Higher performance dataframe serialization
Currently serialization of dataframes is very slow on the python side in particular. Dataframes are serialized as a list of dicts, with odd slow handling of NaN's.
by default Buckaroo downsamples so only 10k rows (unlimitted columns are serialized and sent to the frontend). For a dataframe that was 1.17 GB in memory as a baseline (5,000,000 rows total), computing stats on and displaying the first 10k rows (no downsampling, .1% of total df) took 460ms. computing stats on and displaying the first 500k rows took 891ms, the whole 5m rows took 5 seconds ... Note in all of these cases only 10k rows are serialized. From this we can tell that summary stats are generally fast, and serialization is a high constant factor.
for comparison
df[:10_000].to_numpy() -> 4ms
df.to_numpy() -> 4 seconds
df[:10_000].to_csv() -> 42ms
df.to_csv() -> lost patience
df.to_parquet('foo.parq') -> 1.6 Seconds
Off the top of my head, at around 300k rows, JS sorting in ag-grid becomes slow (+1 second)
How to speed it up?
- remove the
json.loads(df.to_json(step. build the same dict object layout in memory and let ipywidgets convert that back into to json for comms with the frontend. This step avoids some type conversion errors. 1.5x improvement off the top of my head. - make json a string property of the widget, call
JSON.parsein the frontend - move to polars for
df.to_json, off the top of my head this is 2-4x faster for the same serialization than pandas - figure out base64 serialization, based on ES6 typed arrays.
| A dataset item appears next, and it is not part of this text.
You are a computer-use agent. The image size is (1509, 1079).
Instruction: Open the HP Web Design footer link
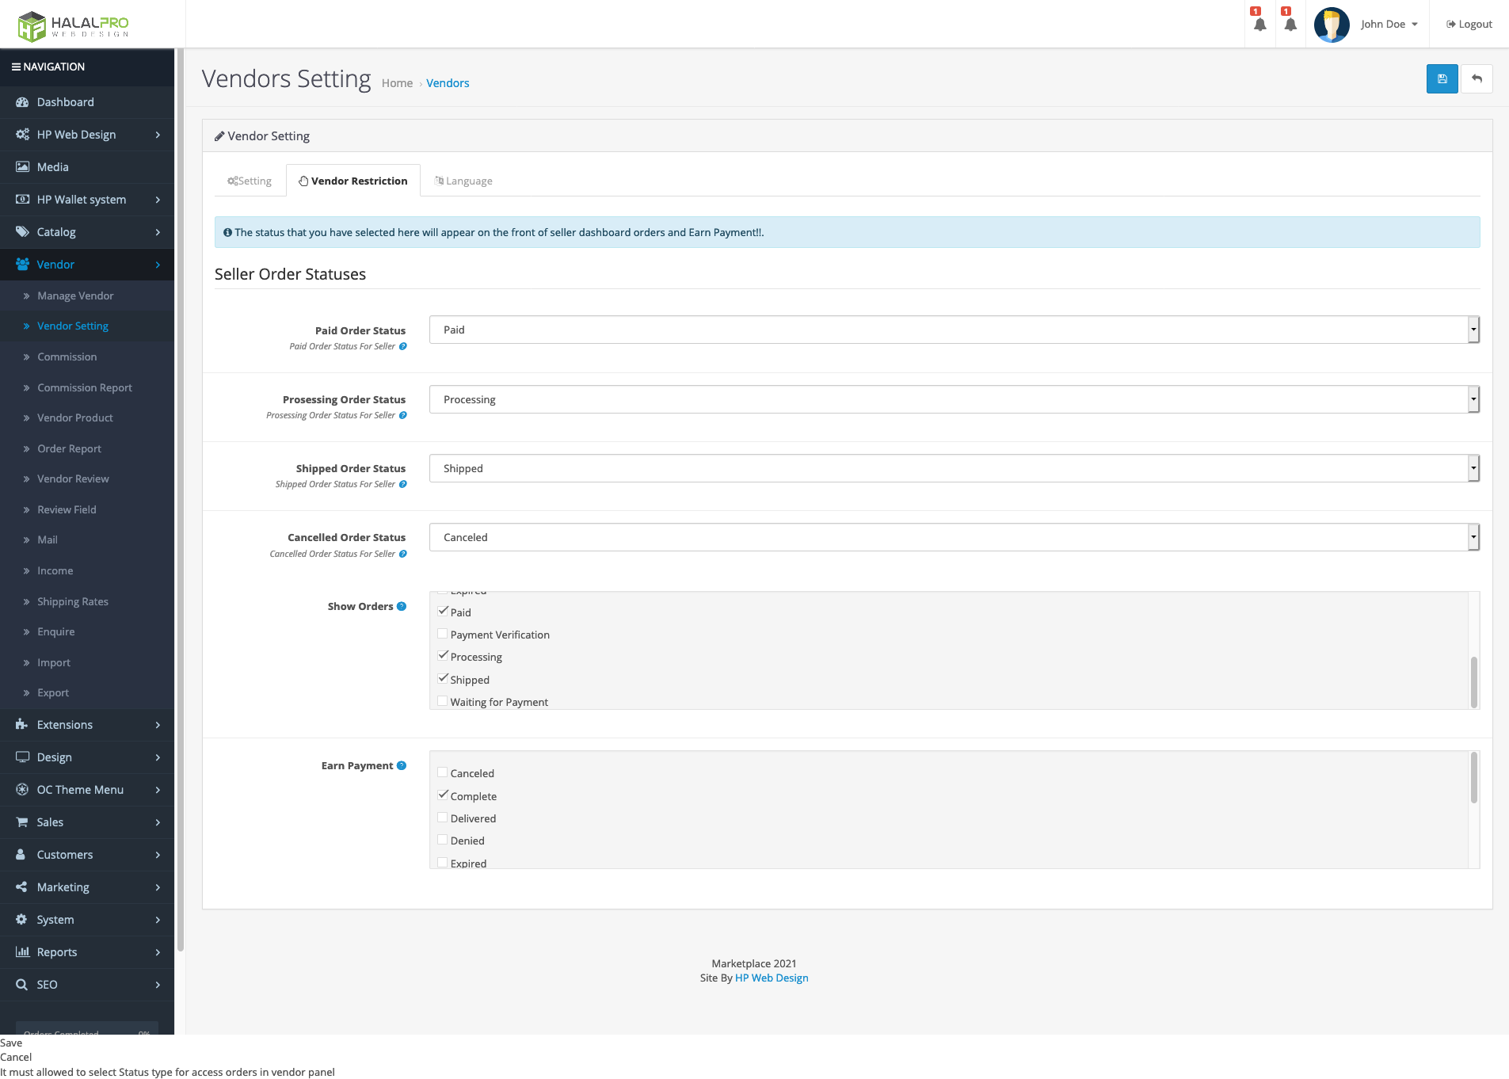coord(771,978)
Probably the fastest
- Investigate Arrow-js for binary serialization? downside is packaged sized
- polars-js? downside is packaged sized
Look at https://arrow.apache.org/docs/js/ https://github.com/vega/falcon https://github.com/pola-rs/nodejs-polars https://github.com/uwdata/arquero https://github.com/kylebarron/parquet-wasm
parquet-wasm looks best suited (per the author)
https://github.com/kylebarron/parquet-wasm
Look at this bit for ag-grid integration. https://www.ag-grid.com/react-data-grid/infinite-scrolling/